Given instruction: Please output everything in the regex thread below, from "See the regex" down to "results = regex.Matches(input).Cast<Match>()", copied word for word.

Source extract:
Reputation: 71
I have created a regular expression Regex for string that starts from " and ends with " eg: "mynameis"
"\"(?:[^\"\\]|\\.)*\""
Now I want that this expression must not take {we, us, they, and} words. How do I do that? For instance if I input "mynameisalexand" Compiler must ignore {and} and take this string as "mynameisalex"
Upvotes: 1
Views: 581
Reputation: 627410
Since there is no way to match non-continuous text with regex, you can still use your regex or an unrolled one:
"[^"\\]*(?:\\.[^"\\]*)*"
See the regex demo
and remove the substrings you defined with a mere String.Replace
(or with a regex like we|and|...
).
See the C# demo:
var input = "\"mynamesarealexandandrew\" \"mynameisalexand\"";
var regex = new Regex(@"""[^""\\]*(?:\\.[^""\\]*)*""", RegexOptions.IgnorePatternWhitespace);
var results = regex.Matches(input).Cast<Match>()
.Select(p => p.Value.Replace("we", "")
.Replace("us", "")
.Replace("they", "")
.Replace("and", ""))
.ToList();
foreach (var s in results) // DEMO
{
Console.WriteLine(s);
}
Upvotes: 1
Reputation: 21490
You'll need to clean the string up afterwards; regex just isn't powerful enough.
In fact, what you've got is a context-free grammar! If we call your acceptable tokens an 'id', then you've defined a language that looks like this;
id (('and'|'we'|'us') id?)*
That is, at least one id; then the words and
, we
, or us
, then another possible id, maybe. The whole thing then repeats, allowing you to match
mynameisandrewbutheyarebothcalledsarah
as id: mynameis 'and' id: rewbut 'they' id: arebothcalledsarah
So, this is what's known as a context-free language, and regex can't parse that kind of thing. Your best bet is to split on the unacceptable words and just stitch them together at the end.
Upvotes: 0

Information shown:
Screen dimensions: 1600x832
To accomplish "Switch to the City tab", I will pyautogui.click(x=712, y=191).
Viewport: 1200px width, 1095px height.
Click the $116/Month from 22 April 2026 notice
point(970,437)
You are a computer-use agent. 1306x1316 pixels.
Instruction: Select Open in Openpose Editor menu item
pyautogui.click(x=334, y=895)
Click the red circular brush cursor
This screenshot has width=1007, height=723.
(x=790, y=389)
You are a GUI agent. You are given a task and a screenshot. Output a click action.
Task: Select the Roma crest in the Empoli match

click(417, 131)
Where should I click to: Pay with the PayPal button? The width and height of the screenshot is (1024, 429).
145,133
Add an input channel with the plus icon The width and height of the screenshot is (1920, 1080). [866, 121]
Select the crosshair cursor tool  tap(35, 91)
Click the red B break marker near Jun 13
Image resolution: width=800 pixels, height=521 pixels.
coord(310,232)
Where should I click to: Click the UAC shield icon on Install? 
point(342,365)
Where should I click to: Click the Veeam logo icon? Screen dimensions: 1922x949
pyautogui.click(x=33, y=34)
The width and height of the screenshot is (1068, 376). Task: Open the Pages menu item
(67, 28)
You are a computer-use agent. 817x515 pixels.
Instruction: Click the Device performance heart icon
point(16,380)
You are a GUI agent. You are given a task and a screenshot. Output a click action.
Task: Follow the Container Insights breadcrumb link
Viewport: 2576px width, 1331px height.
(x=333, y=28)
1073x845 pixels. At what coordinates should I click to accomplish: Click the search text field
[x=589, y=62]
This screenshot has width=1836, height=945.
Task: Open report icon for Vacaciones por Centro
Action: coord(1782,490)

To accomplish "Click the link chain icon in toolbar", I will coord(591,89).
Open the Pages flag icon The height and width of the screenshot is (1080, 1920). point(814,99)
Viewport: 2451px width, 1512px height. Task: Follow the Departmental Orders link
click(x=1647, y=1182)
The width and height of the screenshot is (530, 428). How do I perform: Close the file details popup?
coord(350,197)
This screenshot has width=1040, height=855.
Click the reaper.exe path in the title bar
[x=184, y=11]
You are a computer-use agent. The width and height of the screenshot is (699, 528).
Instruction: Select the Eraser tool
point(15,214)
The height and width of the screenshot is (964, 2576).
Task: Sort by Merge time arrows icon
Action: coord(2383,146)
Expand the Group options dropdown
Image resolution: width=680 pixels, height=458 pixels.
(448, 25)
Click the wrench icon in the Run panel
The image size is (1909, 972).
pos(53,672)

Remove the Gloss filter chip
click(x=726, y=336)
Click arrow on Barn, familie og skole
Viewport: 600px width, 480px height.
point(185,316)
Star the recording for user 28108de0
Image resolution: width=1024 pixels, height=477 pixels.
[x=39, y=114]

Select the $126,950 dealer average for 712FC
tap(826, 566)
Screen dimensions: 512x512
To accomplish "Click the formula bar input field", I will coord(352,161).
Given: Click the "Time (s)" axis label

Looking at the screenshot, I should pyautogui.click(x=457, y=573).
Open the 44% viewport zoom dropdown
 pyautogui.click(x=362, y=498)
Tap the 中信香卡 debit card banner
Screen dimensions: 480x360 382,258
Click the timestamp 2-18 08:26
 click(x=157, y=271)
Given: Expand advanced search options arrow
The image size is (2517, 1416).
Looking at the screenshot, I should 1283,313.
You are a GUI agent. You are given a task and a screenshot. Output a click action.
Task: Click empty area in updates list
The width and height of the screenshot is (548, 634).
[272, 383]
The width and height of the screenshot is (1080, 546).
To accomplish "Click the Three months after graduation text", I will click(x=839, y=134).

Solution for this task:
See the regex demo
and remove the substrings you defined with a mere String.Replace
(or with a regex like we|and|...
).
See the C# demo:
var input = "\"mynamesarealexandandrew\" \"mynameisalexand\"";
var regex = new Regex(@"""[^""\\]*(?:\\.[^""\\]*)*""", RegexOptions.IgnorePatternWhitespace);
var results = regex.Matches(input).Cast<Match>()